─── INFORMATION SUPPLIED
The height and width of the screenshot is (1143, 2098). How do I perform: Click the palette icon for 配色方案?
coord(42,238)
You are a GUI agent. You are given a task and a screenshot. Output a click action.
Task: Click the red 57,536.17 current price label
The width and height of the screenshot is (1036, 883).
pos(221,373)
──────
─── INFORMATION SUPPLIED
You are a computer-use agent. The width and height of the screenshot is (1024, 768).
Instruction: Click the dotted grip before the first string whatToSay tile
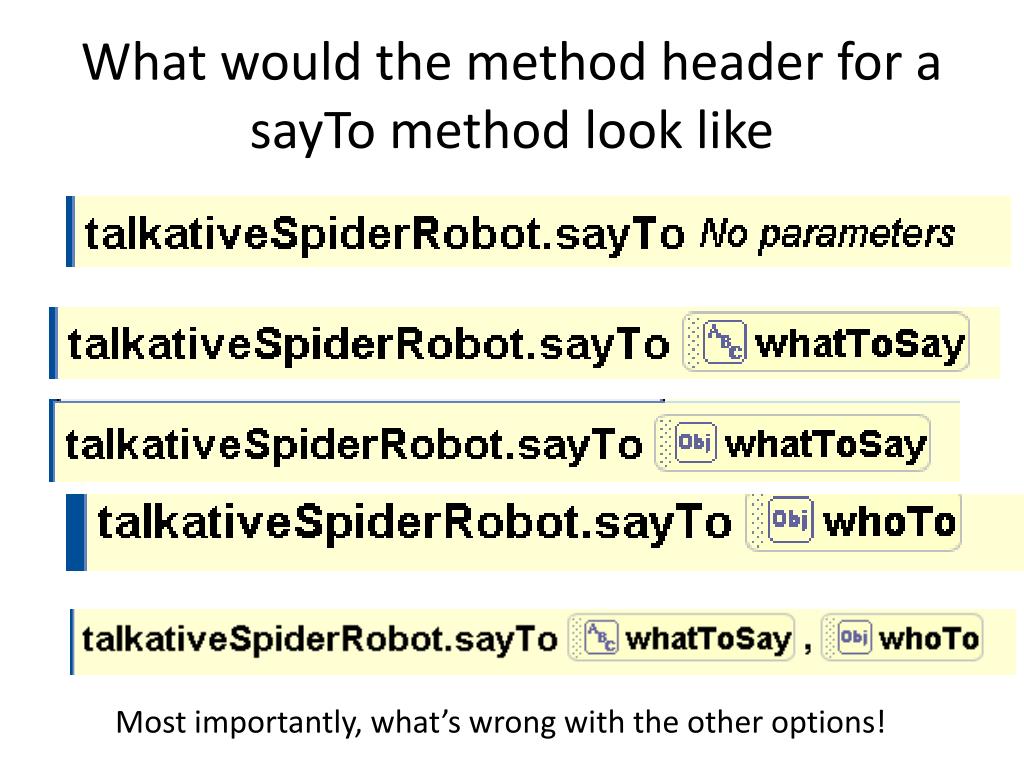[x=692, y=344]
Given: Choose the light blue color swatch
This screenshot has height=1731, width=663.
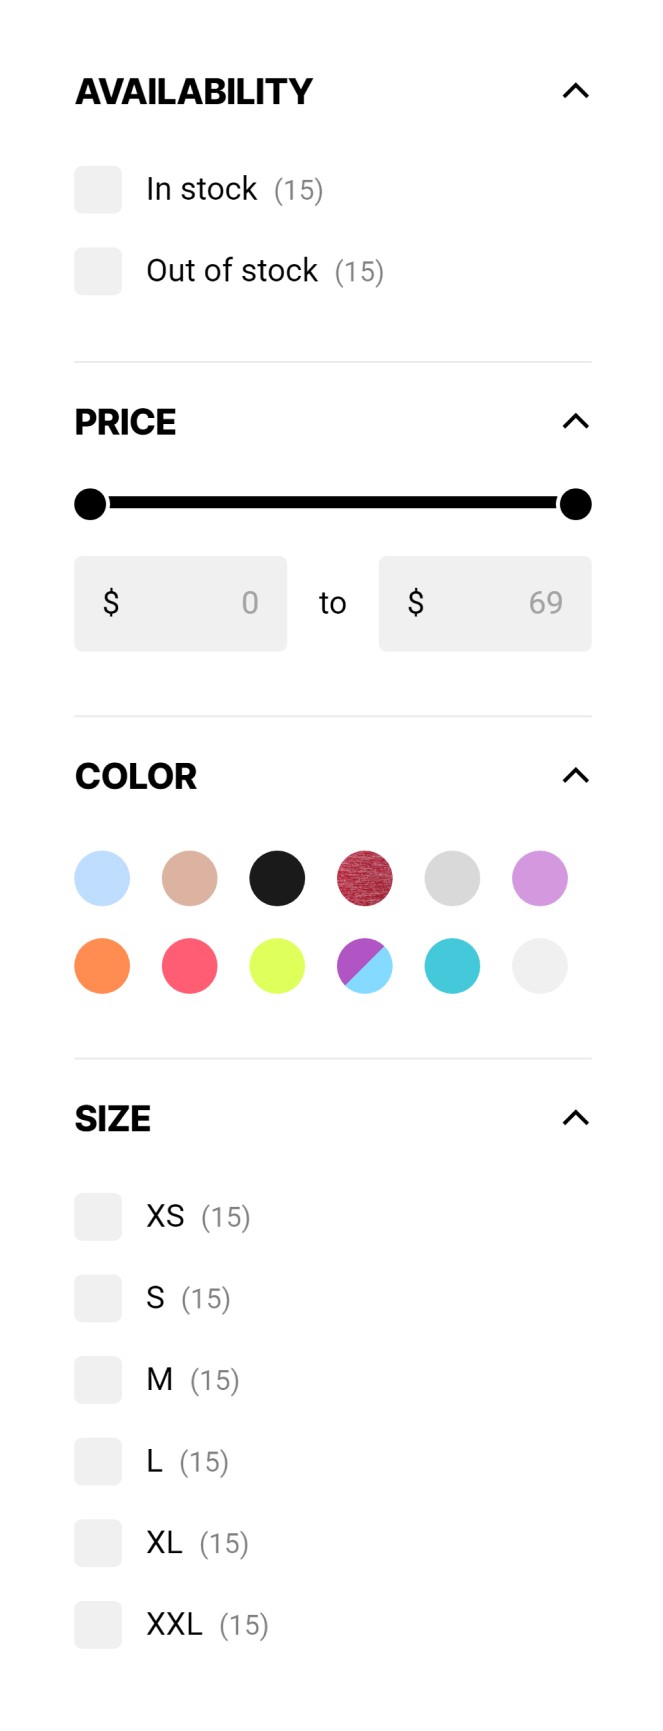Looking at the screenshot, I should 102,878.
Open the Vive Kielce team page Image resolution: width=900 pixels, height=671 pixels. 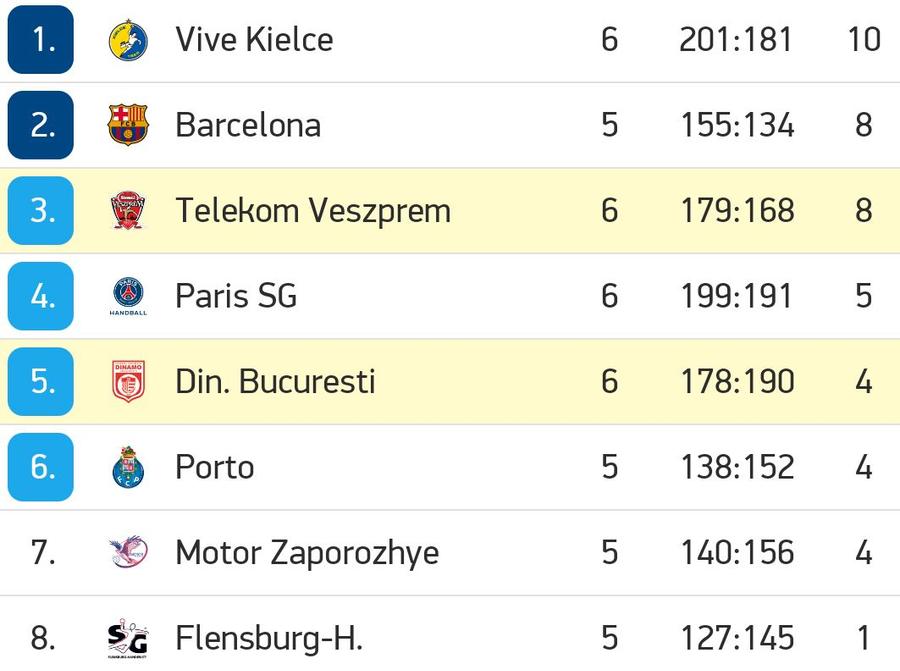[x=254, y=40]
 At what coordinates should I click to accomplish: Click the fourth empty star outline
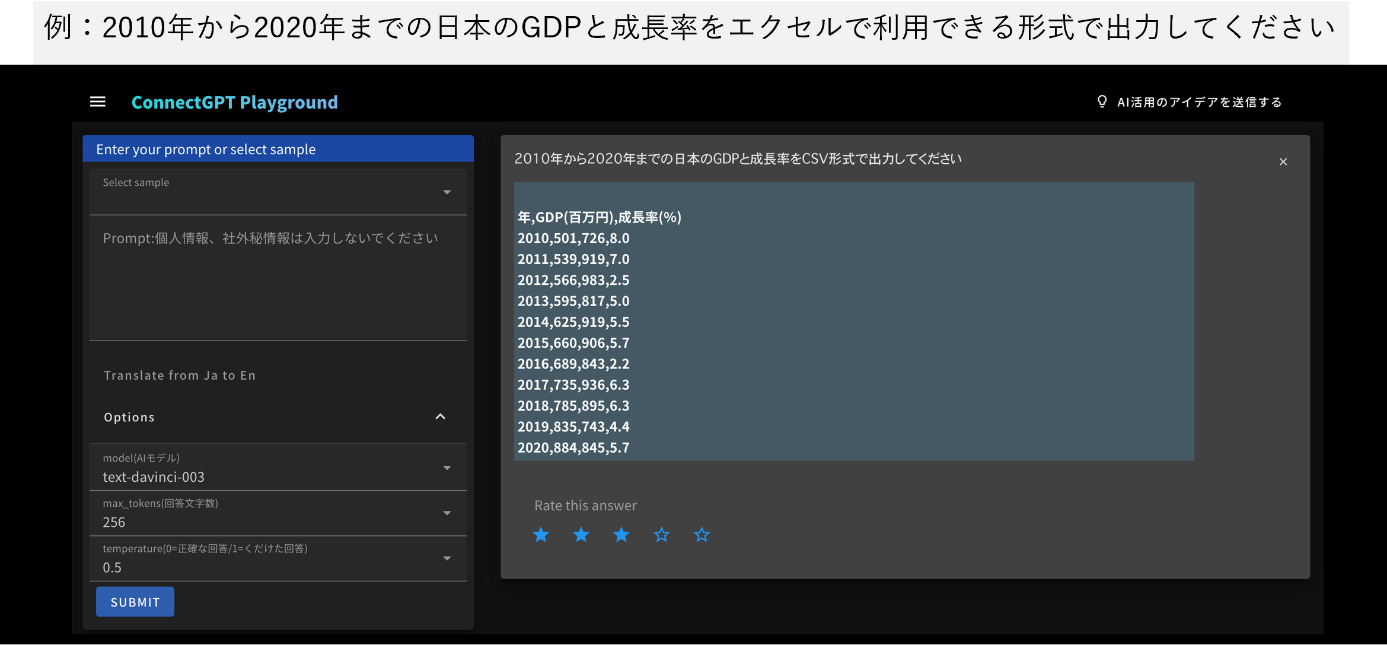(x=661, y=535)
──────
─── INFORMATION SUPPLIED
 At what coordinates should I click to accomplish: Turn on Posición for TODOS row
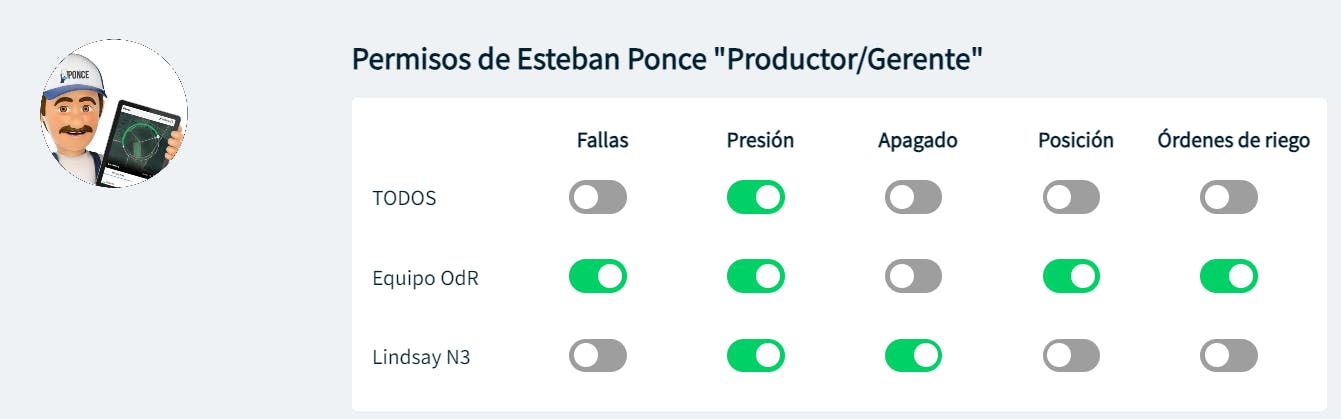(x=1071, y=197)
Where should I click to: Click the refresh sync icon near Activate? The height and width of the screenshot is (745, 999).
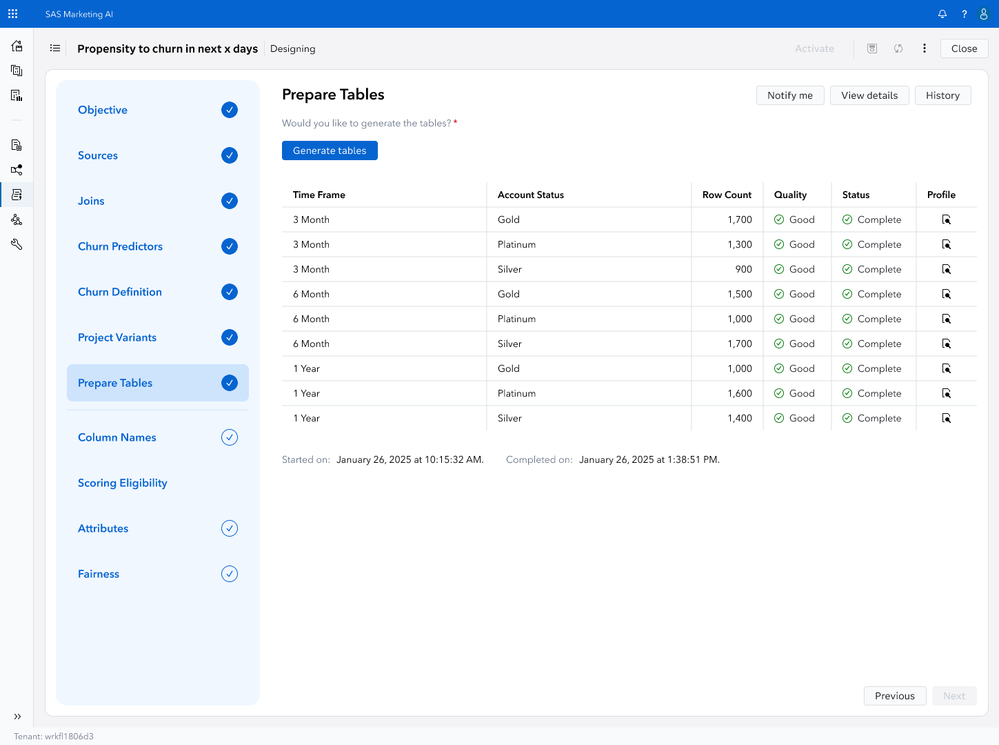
──────
Print the records exactly, from the line that contains "The height and width of the screenshot is (1143, 2098)." to the line that contains "pos(221,373)", including both of those lines.

The height and width of the screenshot is (1143, 2098). How do I perform: Click the palette icon for 配色方案?
coord(42,238)
You are a GUI agent. You are given a task and a screenshot. Output a click action.
Task: Click the red 57,536.17 current price label
The width and height of the screenshot is (1036, 883).
pos(221,373)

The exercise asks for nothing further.